Friday, February 03, 2006

Should Employers Restrict Smoking?

While the subject of smoking is still fresh in my mind, I thought I'd bring up what I see as a big problem ahead. Some employers have prohibited their employees from smoking at any time. Not just on the job, but also in the comfort of their own homes. The reasoning behind it is that it reduces health insurance costs.

I think this opens a whole can of worms.

First, I don't think you can prevent this on constitutional grounds, at least not without doing more violence to the Constitution itself. Some day Congress is going to need to take action in this area.

The biggest problem: how can they extend this reasoning? Since most employers that provide health insurance for the employee also provide it to the employee's family, then can they prevent the employee's spouse from smoking? Can you be fired from a job for your spouse's smoking habit?

Obesity is currently touted as the #1 health problem among Americans. Can you fire someone for being fat? What if they have chubby kids? Alternatively, can they cut off the health insurance to the family members purely on the grounds that they are overweight, smokers, or alcoholics?

Can they go even further? Can they, on this reasoning, force you into a particular diet and exercise regime? And the rest of your family?

I don't know about you, but every one of these things scares me.

5 comments:

  1. I think if an ER is in an "at will termination" jurisdiction than they can fire you for any reason. "You're wife's too fat" could be an unstated reason. While there are some jurisdictions that require just cause termination, many do not, and it could be contracted around.

    ReplyDelete
  2. The question is whether that is desirable.

    ReplyDelete
  3. They can refuse to hire someone who is overweight, and in some professions (such as waitressing/bartending) there have been lawsuits regarding dismissal of (mainly) women who've gained too much weight.

    In a lot of states, they don't really need a reason to fire you anyway - like in WA, the employer can terminate your employment at any time with one day's notice for no reason whatsoever.

    But don't even get me started on the smoking thing. I'm still stuck on the whole banning smoking in cars statutes that several states are considering. That intrudes a little too far into my personal rights for my taste. I get the indoor smoking ban/25 foot rule they passed, that's fair enough. But once they start telling me I can't smoke in/on my own property (such as my car), they've crossed a line.

    Just my 2 cents.

    ReplyDelete
  4. At will employment is just that -- at the will of the employee or employer. Unless the individual is in a legally protected class, they can be fired for anything - smoking, having a relative that smokes, wearing the wrong color shirt, being ugly, pretty much anything.

    There are people who think these kind of terminations aren't fair, and so they form unions and bargain collectively, frequently including procedures and rationales for termination.
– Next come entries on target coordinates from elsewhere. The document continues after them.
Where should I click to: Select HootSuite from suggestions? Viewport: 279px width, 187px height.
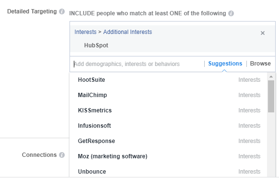point(169,80)
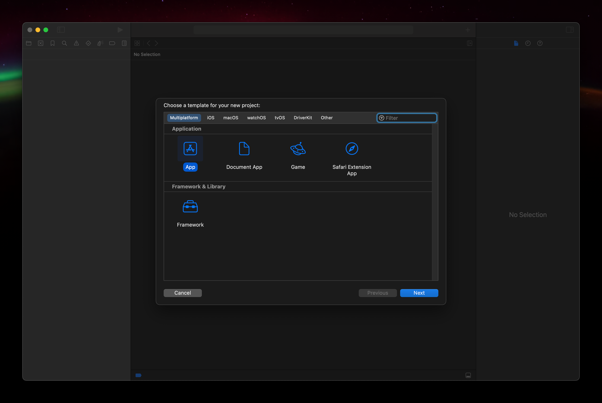Select the Document App template icon
The image size is (602, 403).
pos(244,148)
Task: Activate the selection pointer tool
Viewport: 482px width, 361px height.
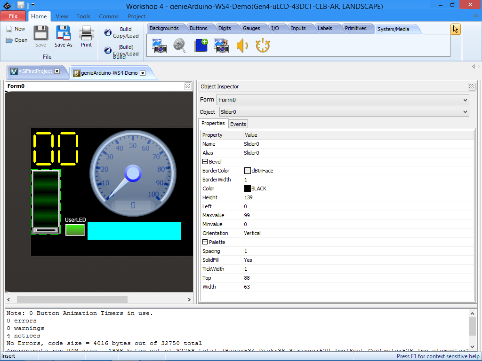Action: (x=455, y=29)
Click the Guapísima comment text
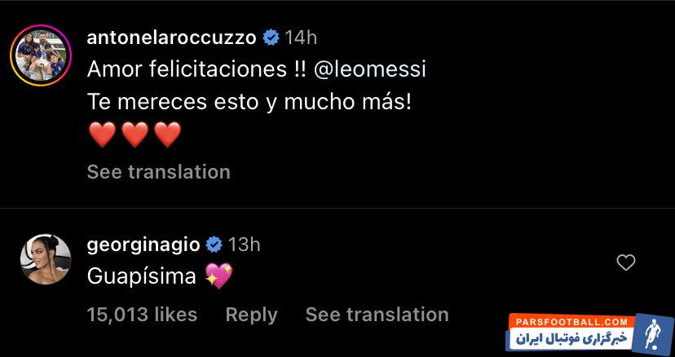Viewport: 675px width, 357px height. (x=142, y=276)
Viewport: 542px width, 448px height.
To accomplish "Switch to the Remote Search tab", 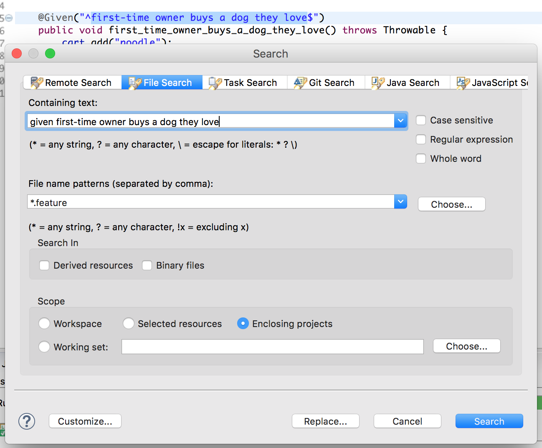I will tap(72, 82).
    In the private, non-unionized sector, I don't really see all that much wrong with it. There are plenty of employers who do allow smoking, plenty who do not, and plenty who don't care one way or the other. Seems to me if its important to the employee, they should align themselves with an employer who supports their lifestyle or at the very least doesn't care.

    ReplyDelete
  5. On the one hand, businesses should be allowed to make their own decisions about what's good for their business (and this includes SMOKING IN BARS, LINCOLN). On the other hand, businesses shouldn't be able to wield that autonomy to back their employees into corners... While middle and upper-middle class workers will able to choose between quitting smoking and finding another job, those who live paycheck to paycheck or who work lower-wage jobs with little benefits are far less likely to have a choice. By and large, the less education or specialization required for a job, the less power the employees wield and the less likely the are to be able to find another job...so they cling to the work they already have, and the corporations exploit this for their own gain.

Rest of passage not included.